Ricorso trasferimento Legge 104/92: TAR Bologna lo dichiara inammissibile per difetto di giurisdizione

REPUBBLICA ITALIANA

IN NOME DEL POPOLO ITALIANO

Il Tribunale Amministrativo Regionale per la Emilia Romagna

(Sezione Prima)

ha pronunciato la presente

SENTENZA

sul ricorso numero di registro generale 687 del 2015, proposto da:

S.V., rappresentata e difesa dagli avv. Vincenzo Savino Vantaggiato, Alfredo Matranga, con domicilio eletto presso Alessandro Castrignano in Bologna, Via Audinot 31;

contro

Ministero della Giustizia,in persona del Ministro p.t., rappresentato e difeso per legge dall'Avvocatura Distrettuale dello Stato, anche domiciliataria in Bologna, Via Guido Reni 4;

Dipartimento dell'Amministrazione Penitenziaria  - Direzione Generale del Personale e della Formazione;

per l'annullamento

del provvedimento prot. (...) con cui è stata respinta l'istanza di trasferimento proposta dalla ricorrente ai sensi della L. n. 104 del 1992, nonché di ogni altro atto presupposto, collegato, connesso;

Visti il ricorso e i relativi allegati;

Visto l'atto di costituzione in giudizio di Ministero della Giustizia;

Viste le memorie difensive;

Visti tutti gli atti della causa;

Relatore nell'udienza pubblica del giorno 13 gennaio 2016 il dott.
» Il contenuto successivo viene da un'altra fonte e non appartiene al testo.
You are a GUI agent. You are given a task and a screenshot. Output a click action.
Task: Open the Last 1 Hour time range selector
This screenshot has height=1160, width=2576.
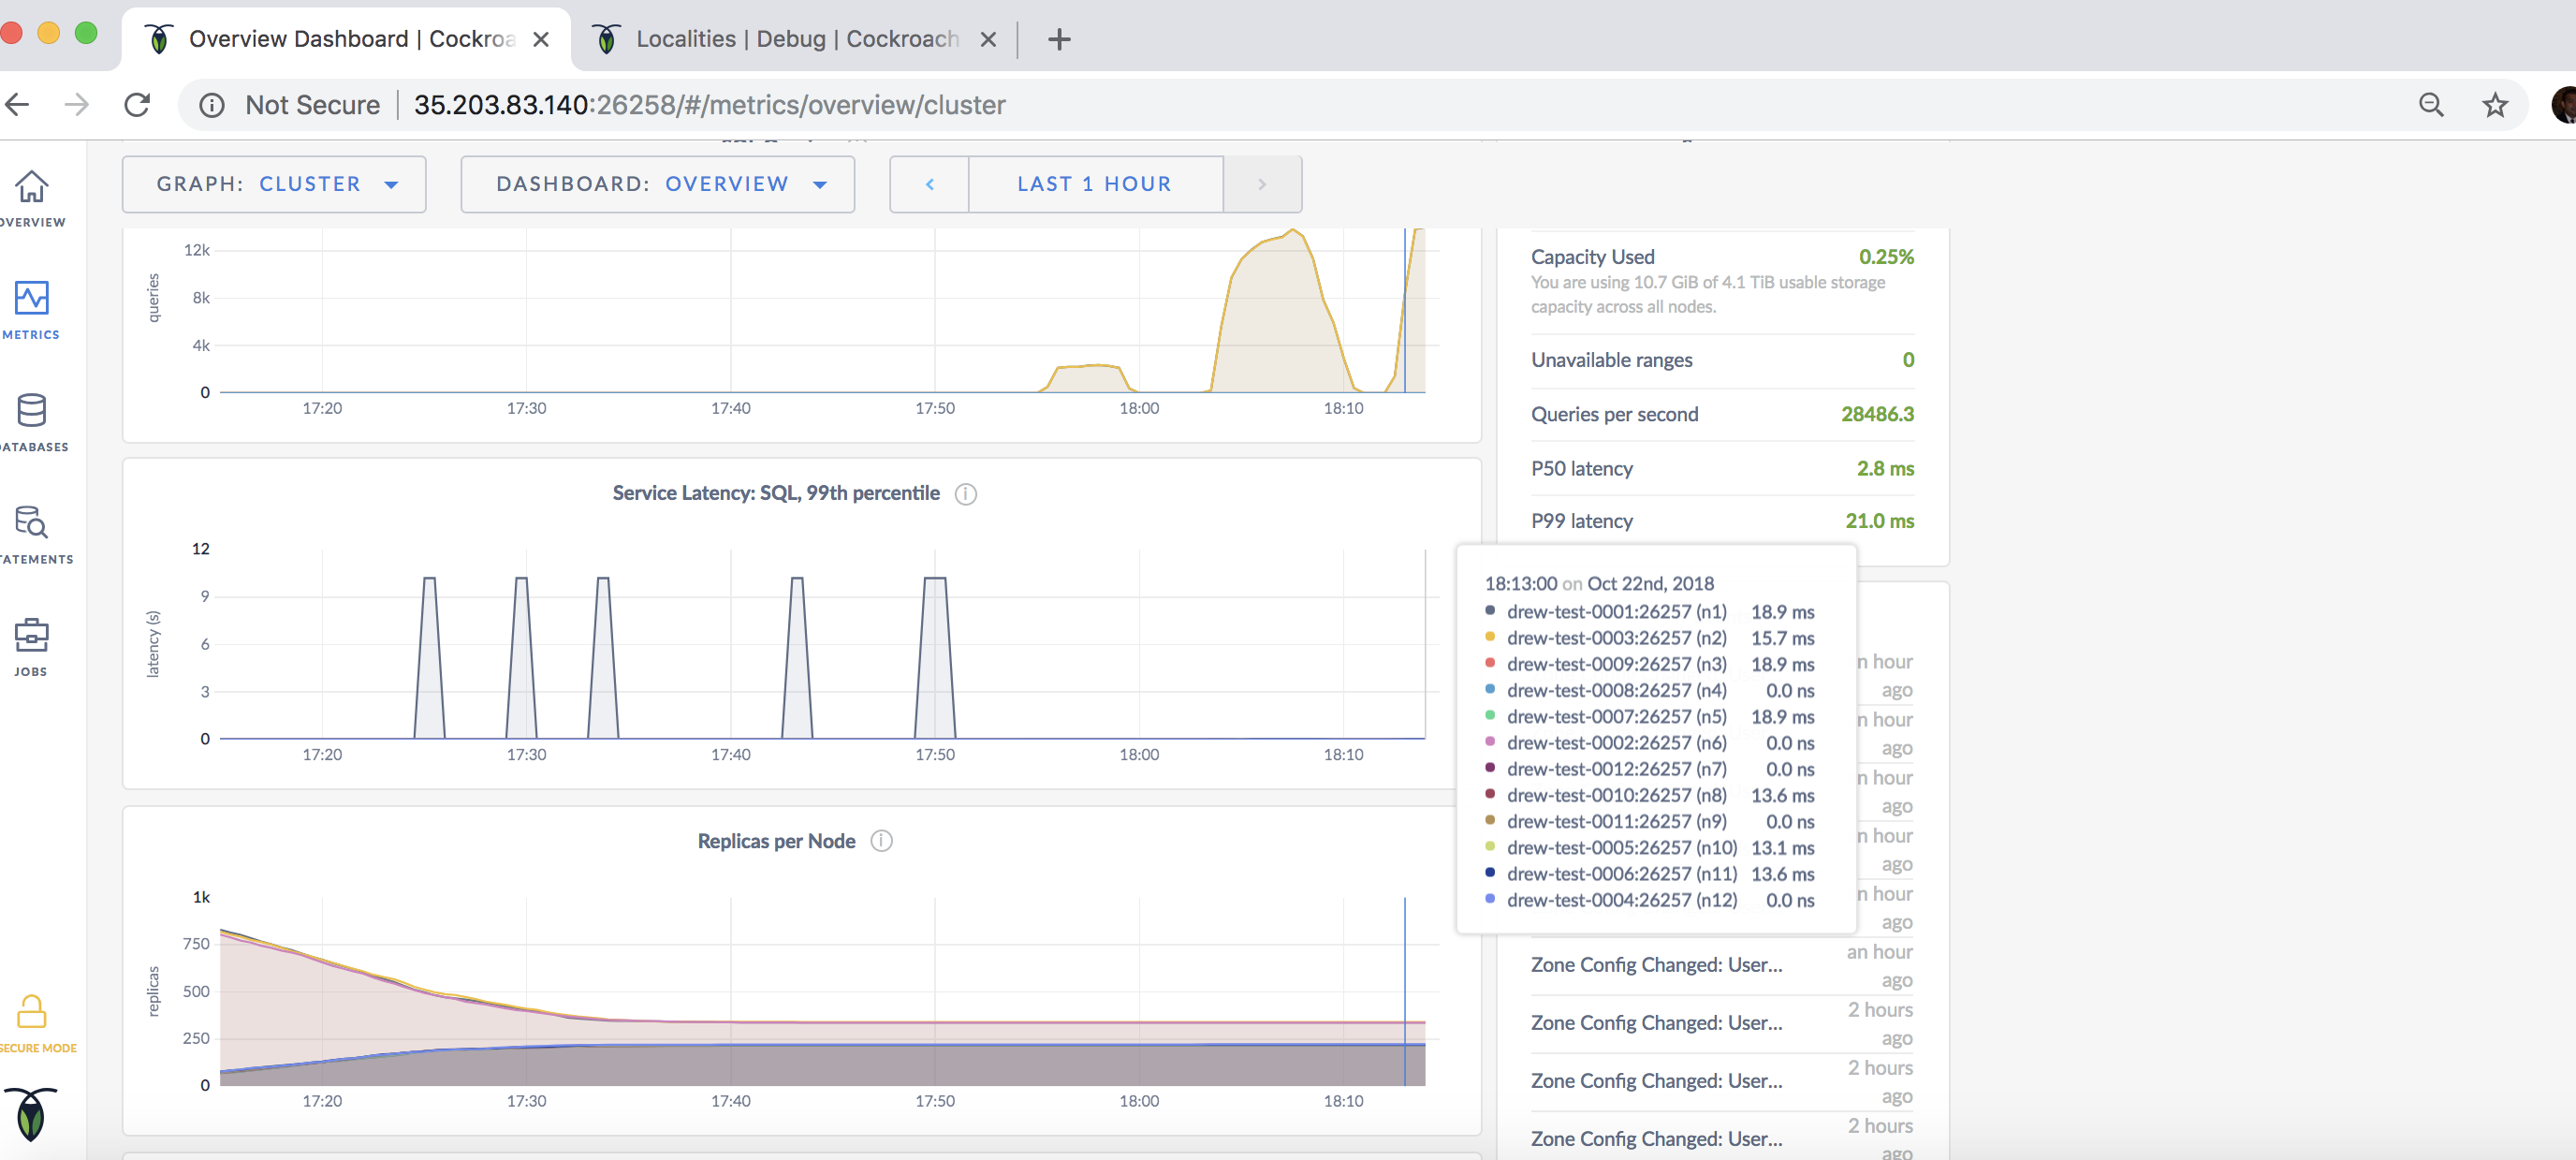tap(1094, 184)
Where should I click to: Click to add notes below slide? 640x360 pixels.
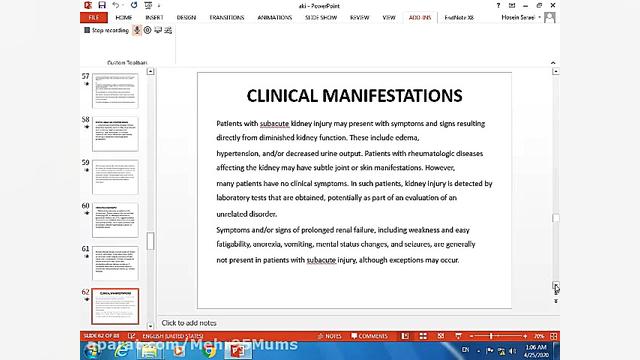(189, 323)
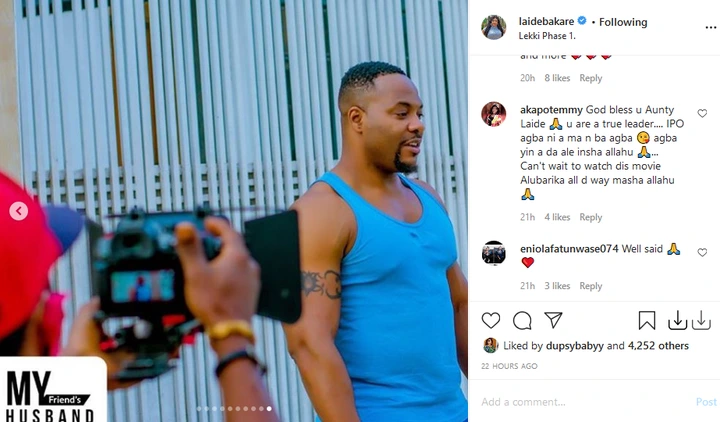The height and width of the screenshot is (422, 720).
Task: Save post with the bookmark icon
Action: (x=647, y=321)
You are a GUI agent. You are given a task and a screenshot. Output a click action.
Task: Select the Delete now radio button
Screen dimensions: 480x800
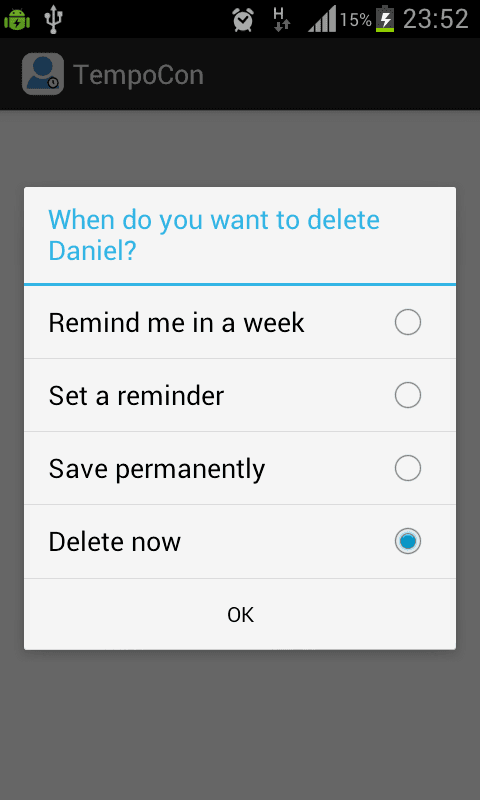coord(408,541)
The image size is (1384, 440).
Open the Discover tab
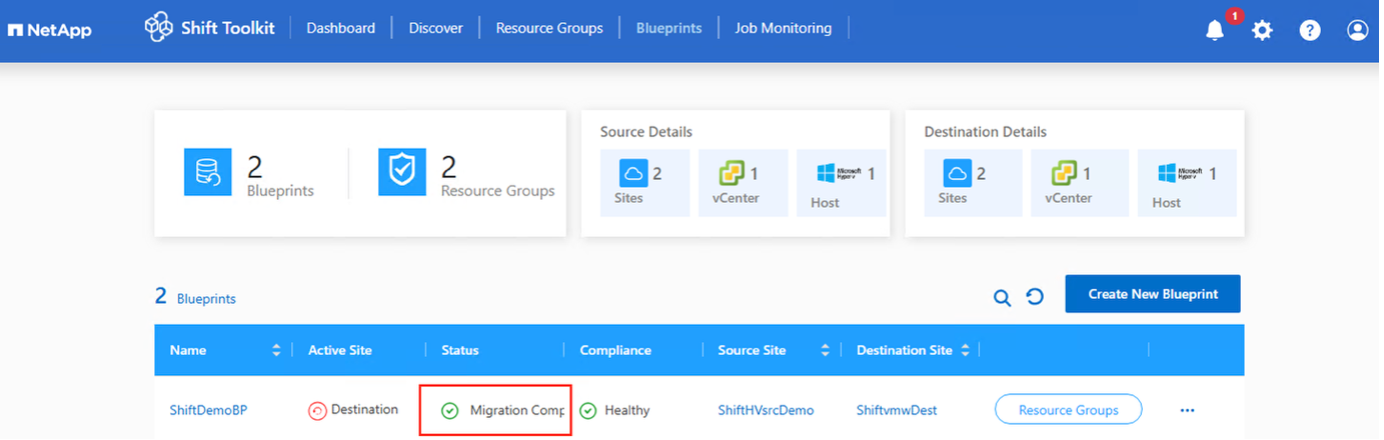(435, 28)
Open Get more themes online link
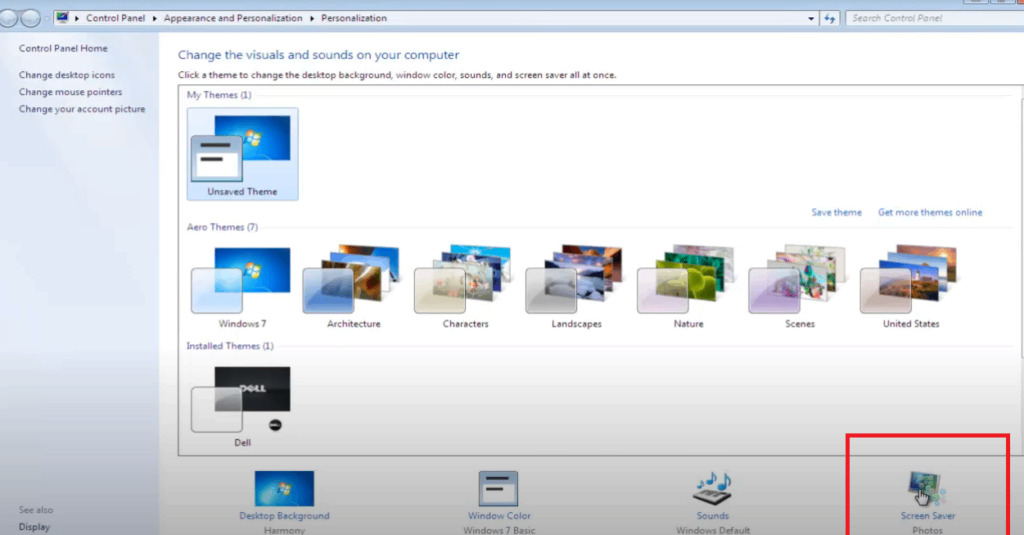This screenshot has height=535, width=1024. (x=930, y=212)
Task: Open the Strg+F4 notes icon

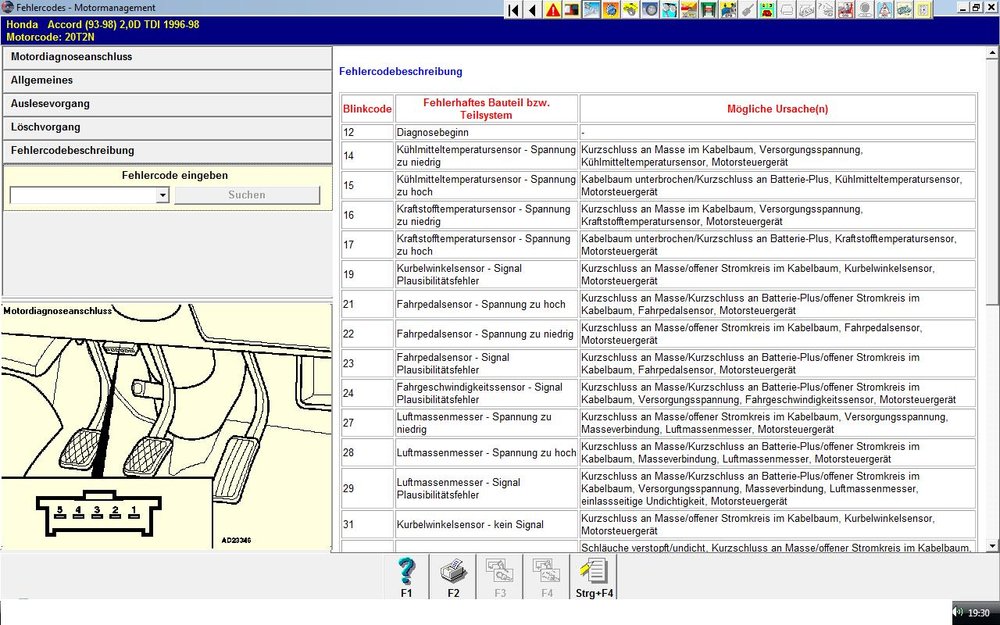Action: [x=594, y=572]
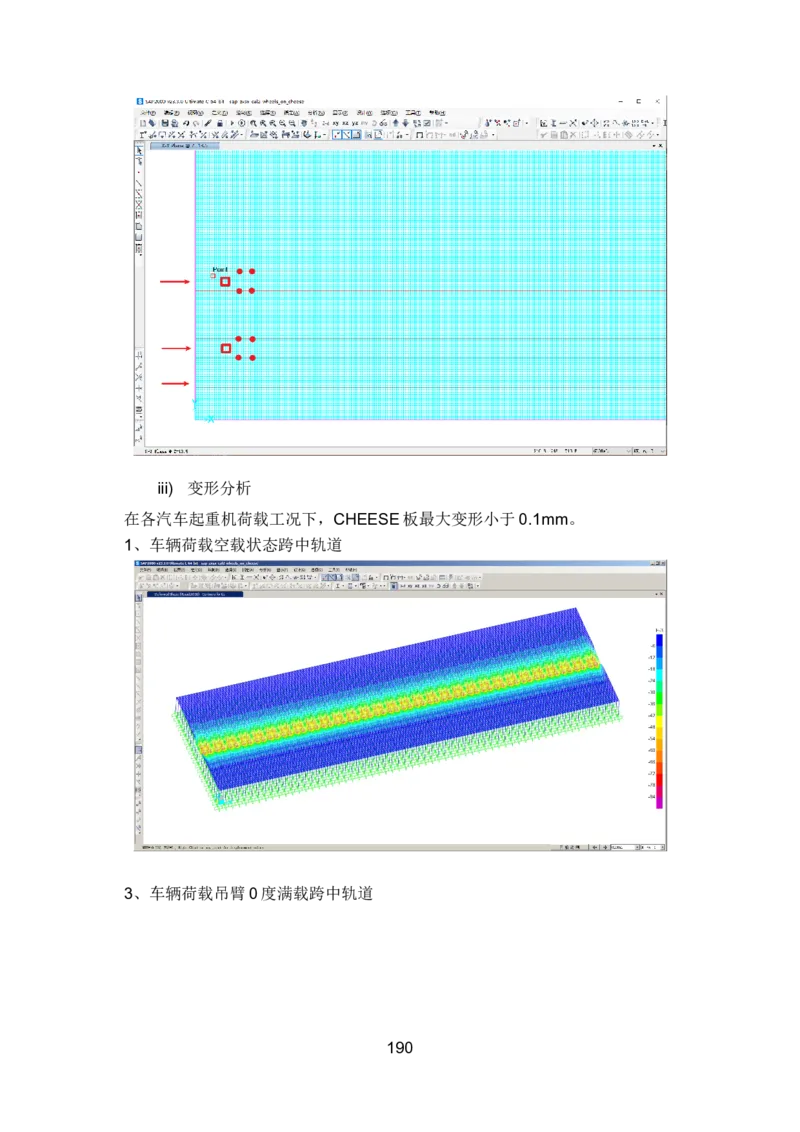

Alberto Pasi e uditi per le parti i difensori Vincenzo Savino Vantaggiato, Silvia Bassani;

Svolgimento del processo - Motivi della decisione

La ricorrente, come affermato anche dalla medesima nel corpo del ricorso, è un funzionario contabile appartenente all'area 3 F1 dell'amministrazione  penitenziaria , ed impugna il diniego di trasferimento, ex art. 33, comma 5, L. n. 104 del 1992, per assistenza al suocero, dalla Casa circondariale di Piacenza cui è assegnata, a sede più vicina (Lecce, Brindisi o Taranto) alla residenza del parente da assistere.

Essendo pacifico che la ricorrente non appartiene al Corpo di Polizia  penitenziaria e, in generale, non rientra tra il personale in regime di diritto pubblico di cui all'art. 3 del D.Lgs. n. 165 del 2001, non ricorre alcuna fattispecie derogatoria alla giurisdizione esclusiva dell'AGO in materia di rapporti di lavoro tra l'amministrazione pubblica e il dipendente.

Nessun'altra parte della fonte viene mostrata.